- Task directions -
Repeat only what appears from the line containing "Task: Switch Abhollager" through the last line of the listing below, exactly as written.

--- Input material ---

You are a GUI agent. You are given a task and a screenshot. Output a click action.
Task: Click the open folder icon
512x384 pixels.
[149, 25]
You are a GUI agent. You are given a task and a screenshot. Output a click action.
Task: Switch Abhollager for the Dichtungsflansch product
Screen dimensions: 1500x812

---

- Answer to this task -
Task: Switch Abhollager for the Dichtungsflansch product
Screen dimensions: 1500x812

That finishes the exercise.